─── Provided records

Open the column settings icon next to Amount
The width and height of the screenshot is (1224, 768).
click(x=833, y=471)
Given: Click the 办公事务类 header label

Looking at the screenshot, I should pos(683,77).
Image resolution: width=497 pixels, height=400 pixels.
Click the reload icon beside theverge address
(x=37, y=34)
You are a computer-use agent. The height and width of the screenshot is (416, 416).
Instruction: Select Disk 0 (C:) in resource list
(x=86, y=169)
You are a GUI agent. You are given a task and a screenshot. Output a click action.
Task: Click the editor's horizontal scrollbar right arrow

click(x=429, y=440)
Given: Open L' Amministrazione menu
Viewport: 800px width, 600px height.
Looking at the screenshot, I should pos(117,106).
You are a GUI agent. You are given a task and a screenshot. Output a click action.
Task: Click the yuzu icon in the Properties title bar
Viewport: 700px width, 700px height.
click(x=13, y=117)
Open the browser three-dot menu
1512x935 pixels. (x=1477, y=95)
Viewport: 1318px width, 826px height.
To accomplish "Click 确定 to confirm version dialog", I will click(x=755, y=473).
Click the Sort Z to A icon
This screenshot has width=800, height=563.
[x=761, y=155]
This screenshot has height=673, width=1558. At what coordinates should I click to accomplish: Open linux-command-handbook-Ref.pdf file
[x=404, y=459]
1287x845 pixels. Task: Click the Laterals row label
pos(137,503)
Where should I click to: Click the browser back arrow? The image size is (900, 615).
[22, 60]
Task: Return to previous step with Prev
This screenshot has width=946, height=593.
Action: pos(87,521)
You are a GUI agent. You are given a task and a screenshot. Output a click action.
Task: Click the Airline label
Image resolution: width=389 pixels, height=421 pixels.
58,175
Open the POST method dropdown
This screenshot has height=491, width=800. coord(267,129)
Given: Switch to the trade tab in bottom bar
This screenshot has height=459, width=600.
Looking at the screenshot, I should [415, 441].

──────

Task description -> Output the records above exactly, from their first line through the line that contains "Given: Open L' Amministrazione menu", and add nothing.

Result below ->
Open the column settings icon next to Amount
The width and height of the screenshot is (1224, 768).
click(x=833, y=471)
Given: Click the 办公事务类 header label

Looking at the screenshot, I should pos(683,77).
Image resolution: width=497 pixels, height=400 pixels.
Click the reload icon beside theverge address
(x=37, y=34)
You are a computer-use agent. The height and width of the screenshot is (416, 416).
Instruction: Select Disk 0 (C:) in resource list
(x=86, y=169)
You are a GUI agent. You are given a task and a screenshot. Output a click action.
Task: Click the editor's horizontal scrollbar right arrow

click(x=429, y=440)
Given: Open L' Amministrazione menu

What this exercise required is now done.